La interacción también cambiará. Los gestos con los dedos pueden dar paso a comandos de voz o movimientos aéreos. La tecnología háptica podría simular la sensación de tocar objetos virtuales, haciendo que lo digital se sienta físico. Estamos ante un mundo en el que escribir a máquina podría llegar a ser tan raro como escribir con una pluma estilográfica.
“Así como no puedo escribir tan rápido como mis hijos, ellos no podrán hacer los gestos hápticos del futuro tan rápido como eventualmente podrán hacerlo los niños de jardín de infantes de hoy”.
—Jack Uldrich
La IA en tu oído
El hardware es sólo la mitad de la historia. El software es cada vez más inteligente, más silencioso y más intrusivo. Avanzamos hacia asistentes inteligentes de próxima generación. Estos no serán los torpes robots de voz de hoy. Serán sistemas intuitivos que aprenderán nuestros hábitos y predecirán lo que necesitamos antes de que nos demos cuenta.
Uldrich sugiere que estos asistentes controlarán los movimientos oculares. Si miras fijamente un punto de referencia durante dos segundos, el sistema asume que quieres información sobre él y te la entrega inmediatamente. Berens imagina asistentes susurrándole al oído o proyectando texto que sólo usted puede ver. ¿Tiene dificultades para recordar el nombre de un amigo? Un recordatorio podría aparecer ante tus ojos.
Pero esta conveniencia tiene un costo social. Si los dispositivos pueden mediar en nuestras interacciones, ¿dejaremos de interactuar con las personas por completo?

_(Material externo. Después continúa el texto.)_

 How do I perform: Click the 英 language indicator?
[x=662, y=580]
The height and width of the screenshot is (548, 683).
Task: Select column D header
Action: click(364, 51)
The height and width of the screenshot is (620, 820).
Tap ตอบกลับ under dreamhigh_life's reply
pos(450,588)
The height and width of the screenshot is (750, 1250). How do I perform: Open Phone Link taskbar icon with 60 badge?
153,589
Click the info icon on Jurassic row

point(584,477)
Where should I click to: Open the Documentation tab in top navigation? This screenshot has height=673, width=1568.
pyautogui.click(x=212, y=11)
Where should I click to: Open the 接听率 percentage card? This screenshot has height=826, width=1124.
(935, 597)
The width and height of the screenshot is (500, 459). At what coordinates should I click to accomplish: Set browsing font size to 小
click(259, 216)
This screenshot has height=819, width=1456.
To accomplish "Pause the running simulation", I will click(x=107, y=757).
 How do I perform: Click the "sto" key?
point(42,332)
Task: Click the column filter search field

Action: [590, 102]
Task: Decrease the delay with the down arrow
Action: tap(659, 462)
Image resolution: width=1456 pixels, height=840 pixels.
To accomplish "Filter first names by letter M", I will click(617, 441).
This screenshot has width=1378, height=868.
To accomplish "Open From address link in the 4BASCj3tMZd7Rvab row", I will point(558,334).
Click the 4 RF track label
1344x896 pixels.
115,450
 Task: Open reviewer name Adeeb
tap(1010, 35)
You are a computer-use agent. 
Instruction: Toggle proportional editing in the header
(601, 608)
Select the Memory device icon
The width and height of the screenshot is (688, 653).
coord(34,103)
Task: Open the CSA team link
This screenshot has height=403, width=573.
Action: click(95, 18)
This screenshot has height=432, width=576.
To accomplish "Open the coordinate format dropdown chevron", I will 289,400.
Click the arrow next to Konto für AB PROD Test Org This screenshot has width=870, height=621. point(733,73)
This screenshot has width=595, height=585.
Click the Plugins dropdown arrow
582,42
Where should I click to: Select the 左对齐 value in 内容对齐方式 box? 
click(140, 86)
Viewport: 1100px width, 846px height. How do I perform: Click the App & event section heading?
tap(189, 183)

Ya vemos las semillas de esto en el transporte público. La gente usa los teléfonos para evitar a la persona sentada a su lado. Los adolescentes envían mensajes de texto en lugar de hablar. Las aplicaciones de citas como Tinder nos permiten conocer gente sin la incomodidad de acercarnos a un extraño. Berens señala que esto crea “burbujas de filtro”, término acuñado por el autor Eli Pariser. Vivimos en mundos seleccionados donde rara vez encontramos puntos de vista opuestos o la confusa realidad de la conexión humana inmediata.
Computación invisible
El futuro de los dispositivos de comunicación personal no se trata sólo de mejores datos. Se trata de un cambio fundamental en cómo percibimos la realidad. Estos dispositivos pueden incluir drones para selfies que extienden nuestra zona informática más allá de nuestros cuerpos físicos. Como señala Berens, un dron podría capturar lo que hay detrás de su cabeza y devolver esos datos a su red personal.
Todavía no tenemos un nombre atractivo para estos dispositivos. No serán cajas elegantes con mamparas de cristal. Puede que ni siquiera sean un solo dispositivo. Serán un grupo de extensiones sensoriales, siempre activas, siempre observando, siempre susurrando.
Estamos al borde de una transición que parece inevitable pero completamente desconocida. El teléfono inteligente cumplió bien su propósito. Nos enseñó a llevar el mundo en el bolsillo. Ahora se está preparando para disolverse en el aire que nos rodea.
¿Abrazaremos el silencio de un mundo sin pantallas? ¿O encontraremos nuevas formas de aislarnos, aún más completamente? Tendremos que empezar a utilizar estas nuevas herramientas para descubrirlo. El próximo capítulo no está escrito.